Monday, April 19, 2010

Burmese Pagodas, Curtain Panels and Reporting Parameters

One of the perks of being based in Asia is that the travel opportunities are phenomenal.  A Burmese friend invited me to join him for a trip to visit his family in Myanmar.  Of course, I accepted and we spent a few days in Yangon and Mandalay.  At the end of the trip, he took me to a place called Bagan where there is a countless number of 1,000 year old brick pagodas like these:

As i spent the day in a horse drawn buggy, trotting across the desert looking at these forms, I started to wonder how to generate them in Revit.  I took particular interest in the textures and rings of the spires:

After trying a couple of different methods, it ended up being a really neat experiment in the use of curtain panels and the reporting parameters feature in 2011.

So here we go....

First thing i did was set up a pair of 3-point curves which i would use to set-up my elevation profiles.  By attaching parameters to the driving reference points, i could refine the shape later:

Each horizontal line represents a horzontal division of the model.  I will use this to get the stepped effect later on but first i had to place reference points at every intersection.  I simply placed the points on my curve and then pressed the HOST POINT BY INTERSECTION button.  I selected the line i wanted to link for the intersection and it worked like a charm.
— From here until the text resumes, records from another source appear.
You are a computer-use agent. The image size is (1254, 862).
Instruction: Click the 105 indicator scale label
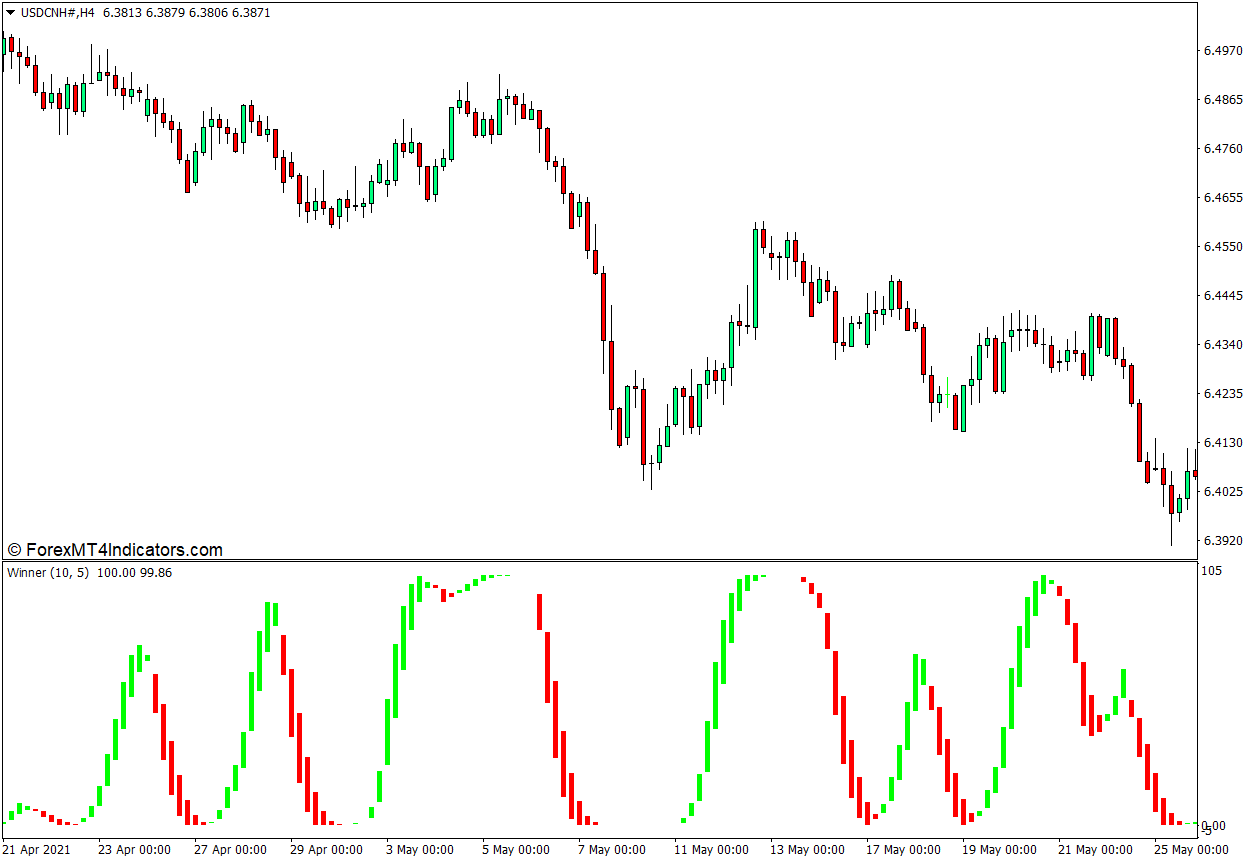(x=1212, y=571)
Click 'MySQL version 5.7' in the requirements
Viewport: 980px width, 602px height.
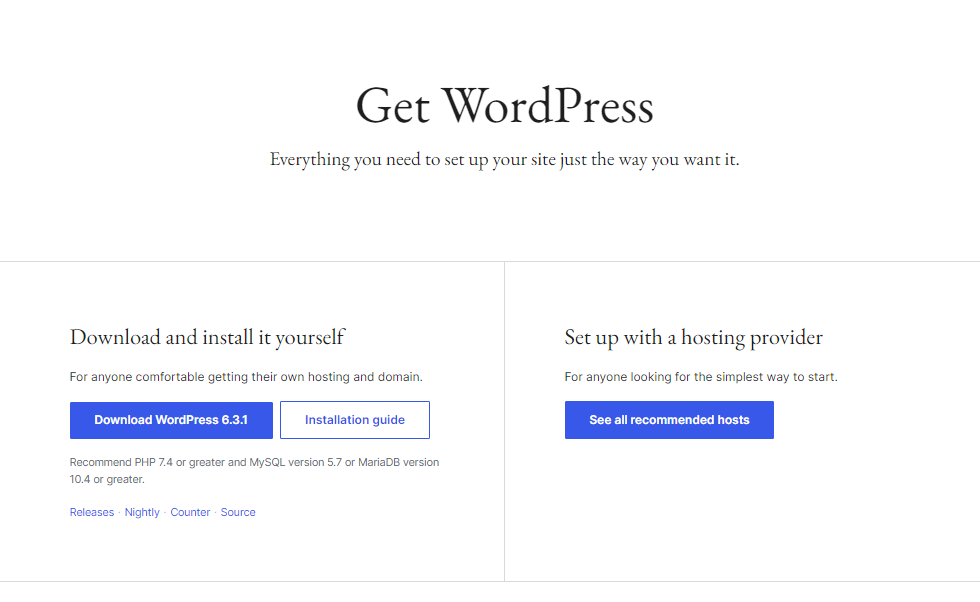(x=296, y=463)
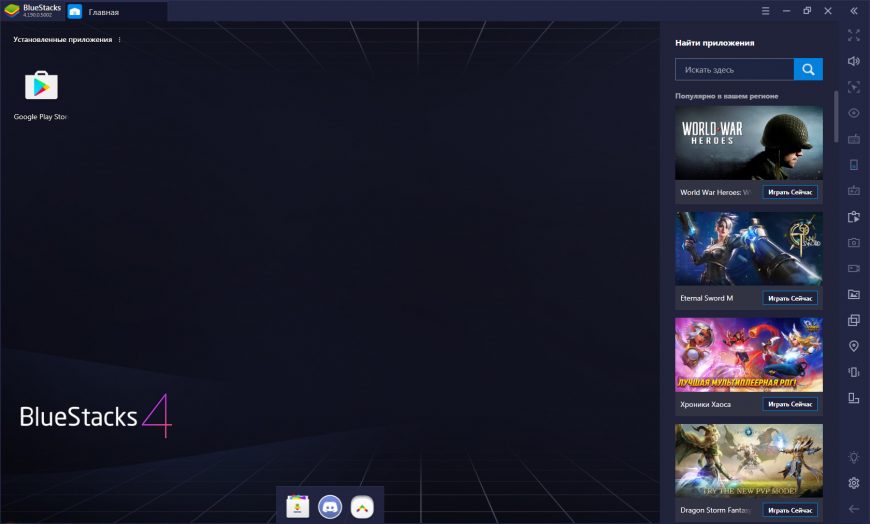Screen dimensions: 870x524
Task: Collapse the right sidebar with double chevron
Action: click(x=854, y=11)
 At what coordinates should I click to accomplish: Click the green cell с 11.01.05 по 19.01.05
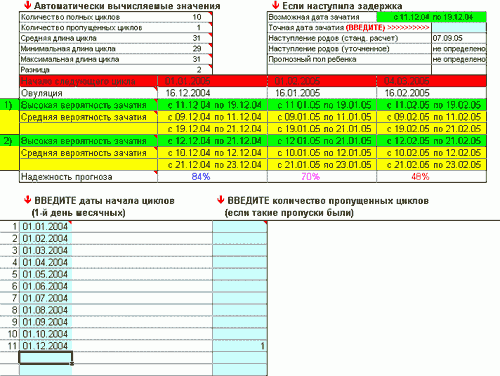322,105

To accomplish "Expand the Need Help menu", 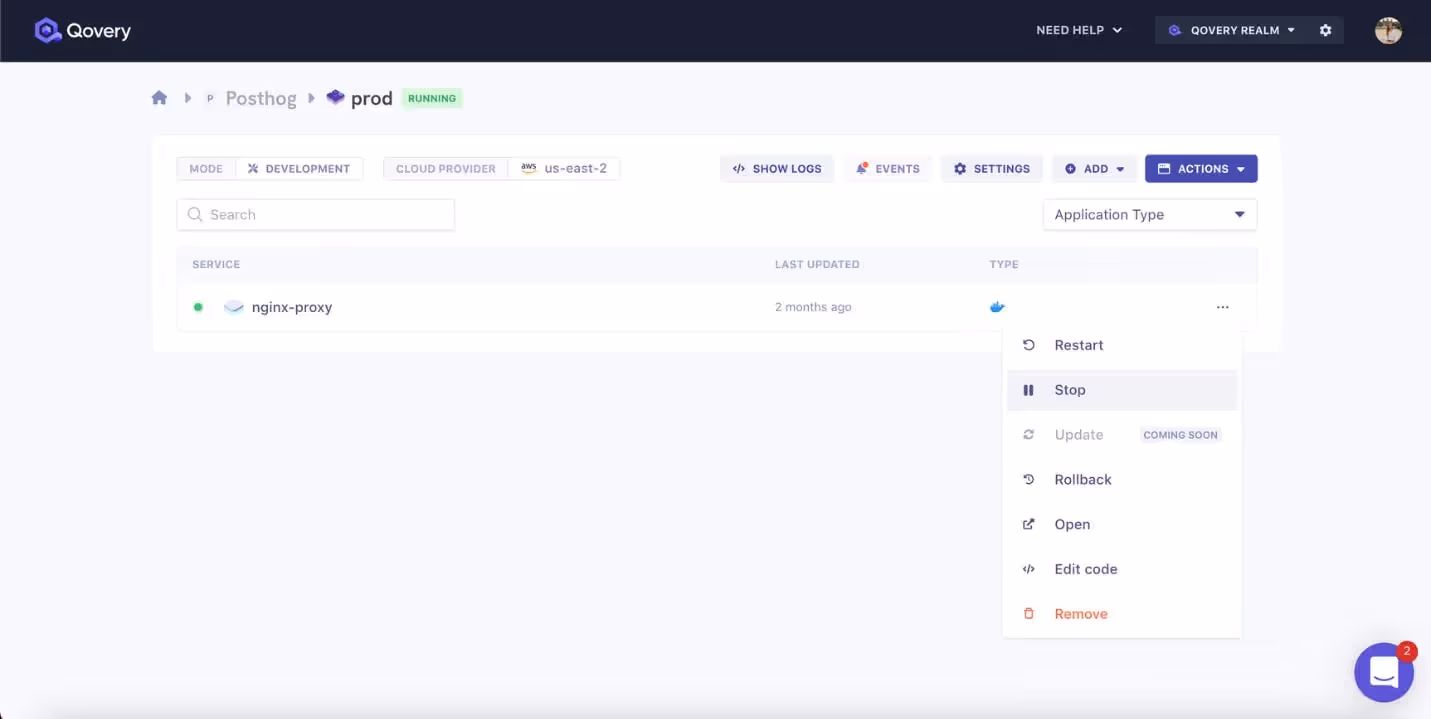I will tap(1079, 30).
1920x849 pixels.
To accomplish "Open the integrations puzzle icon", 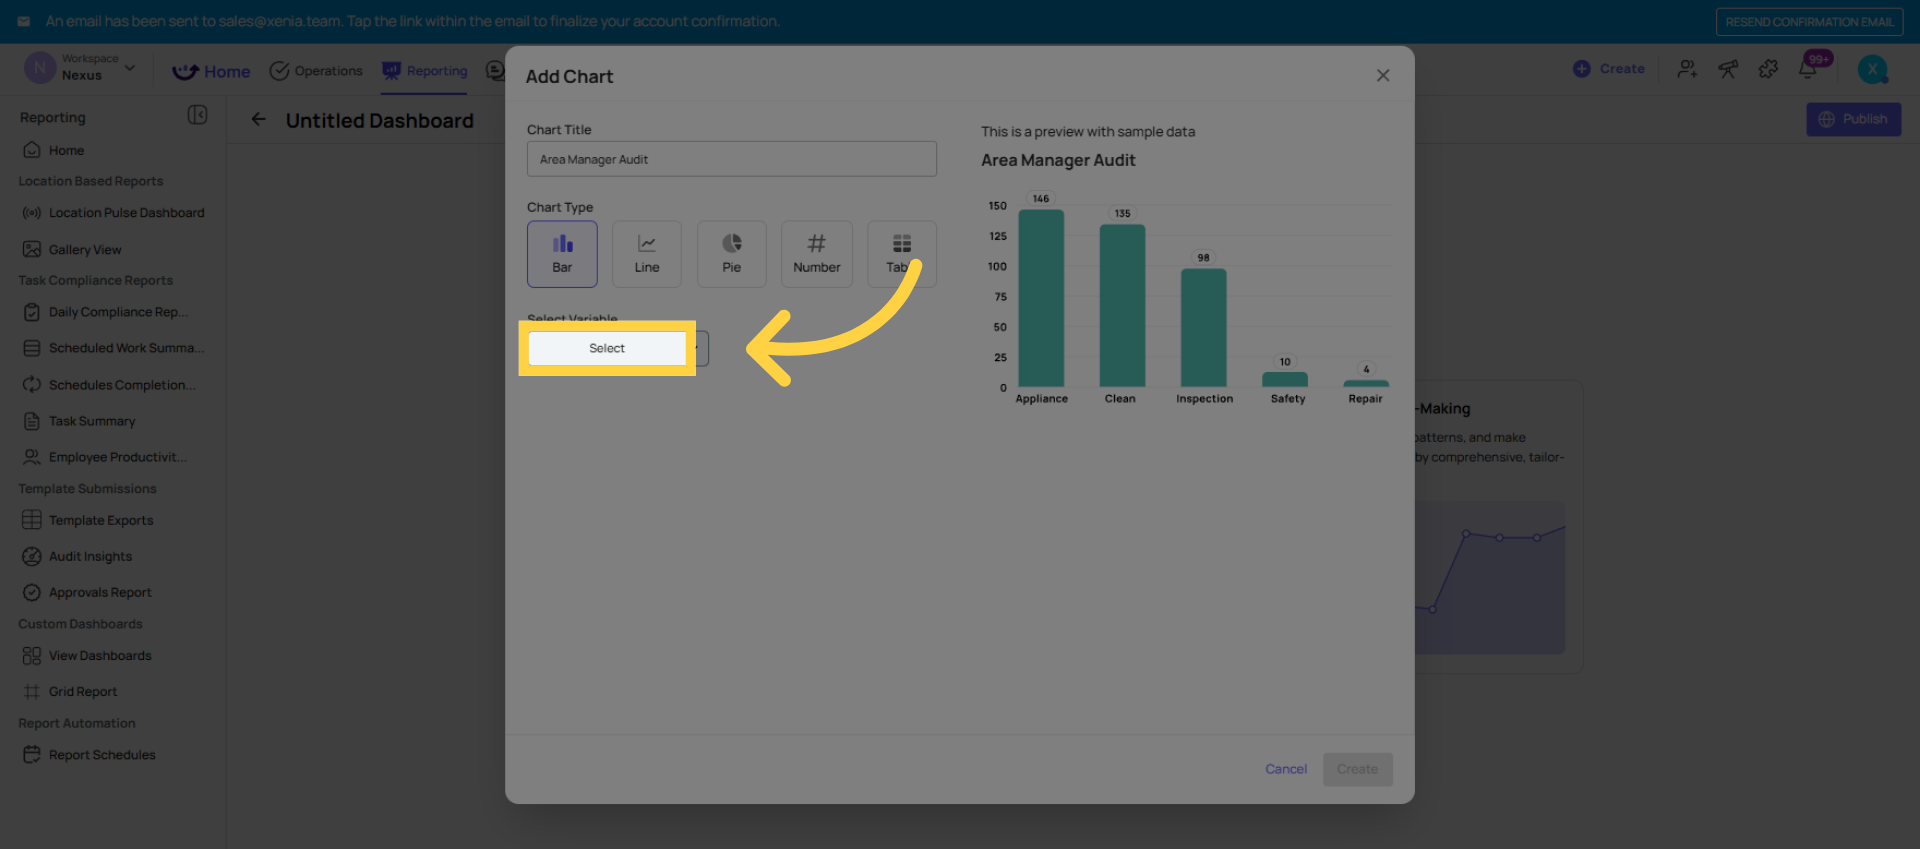I will click(1768, 69).
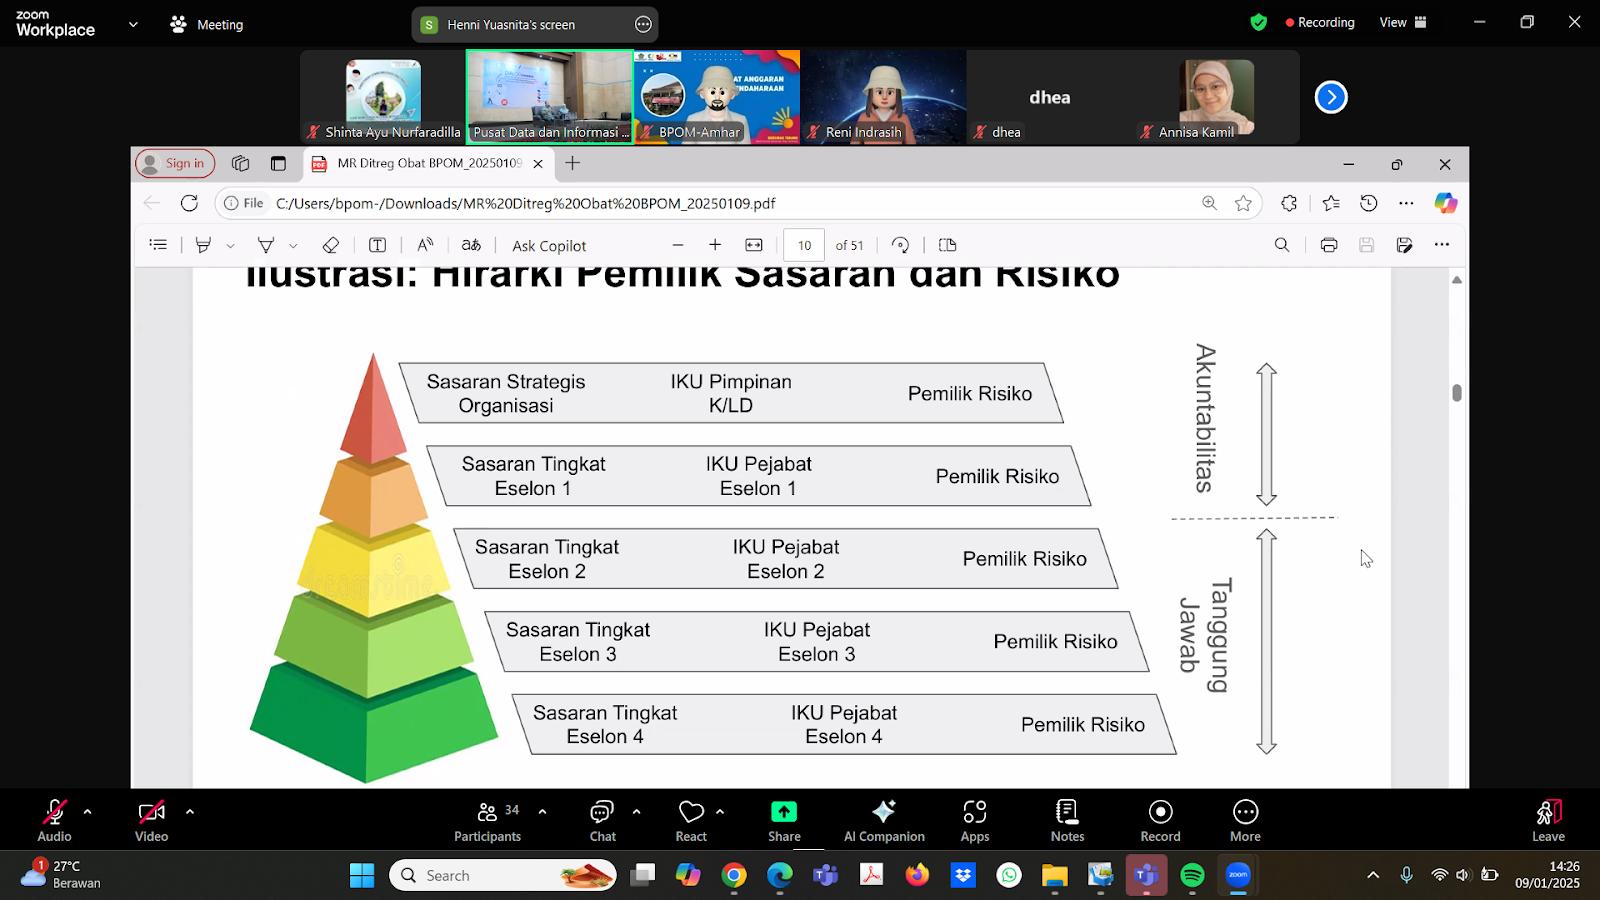Click the Sign in button
Image resolution: width=1600 pixels, height=900 pixels.
[175, 163]
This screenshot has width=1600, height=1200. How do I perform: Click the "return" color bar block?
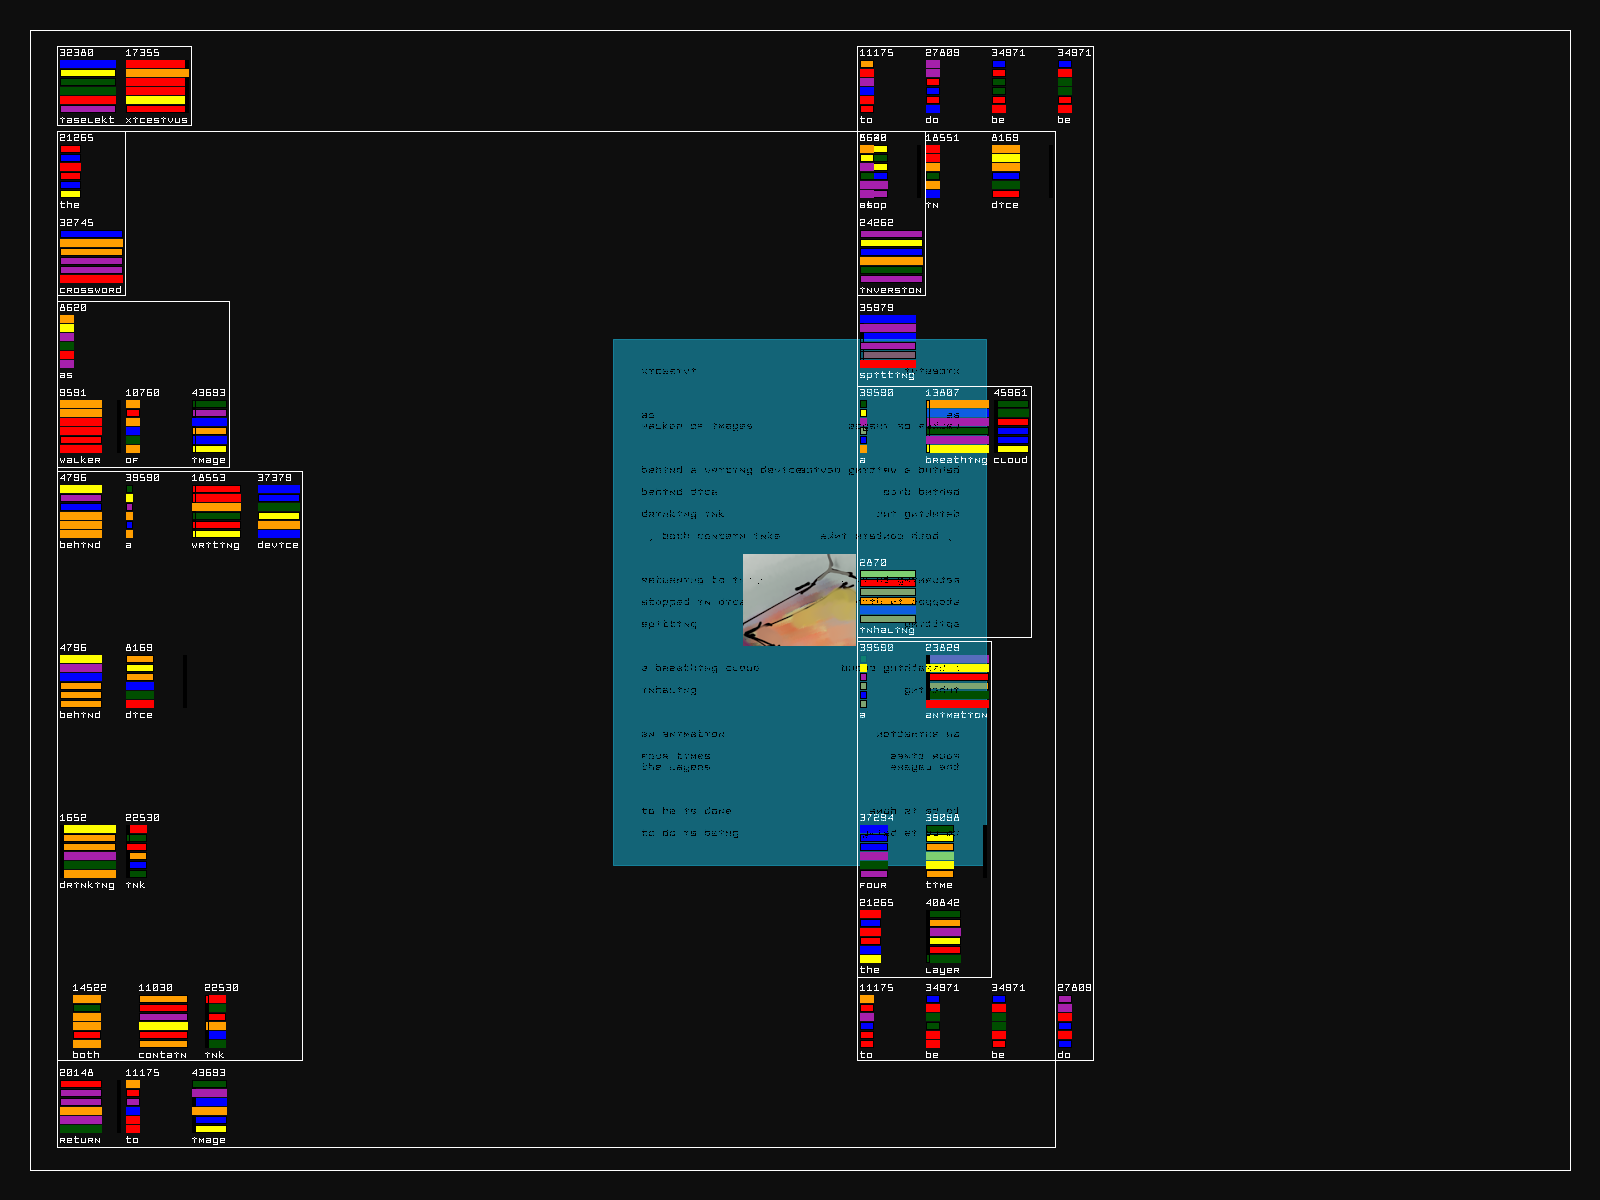80,1106
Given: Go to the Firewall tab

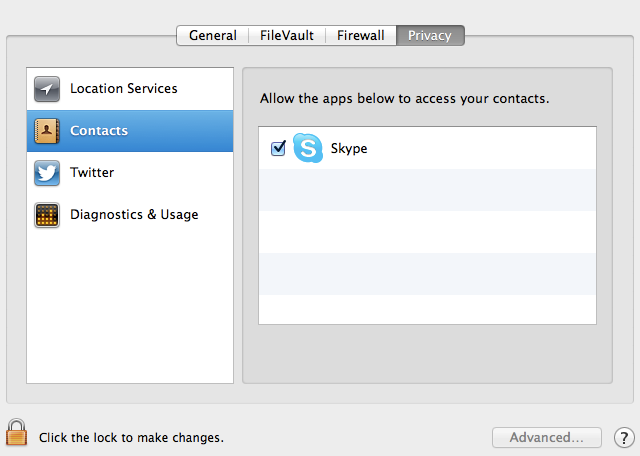Looking at the screenshot, I should (361, 36).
Now that point will ALWAYS be where the line and curve intersect....And I can now put a reporting parameter to it that will come in handy later:
Next i had to make my curtain panels using the Panel Pattern Templates.  First i made a slab and a disc mass family:

Then nested these in to an OMNI GRID 2x2 Panel Pattern:


The 'Panel_HT' Paramenter is actually a reporting parameter that will be used to control the height of each Pattern Panel in the final model.  This is the Patterns after the nested parameters have been linked:

With this accomplished, I go back to my profile model and set up a pair of surfaces to divide and apply my pattern:
Now i go through and pick each panel individually and link its width to the reporting parameters i set up along the curve earlier in the exercise.  The end result looks like this:

Several of my Hindu and Buddhist colleagues got a real kick out of seeing this model on my computer screen as the work progressed.  They all had a deep religious connection to forms like this.

At the end of the exercise i noticed something very interesting as well, By burrowing down into my selection, I could actually divide the surfaces that made up the individual slabs....This would allow me to apply further textures and ornament to each individual panel element....This is a rabbit hole that goes down pretty far!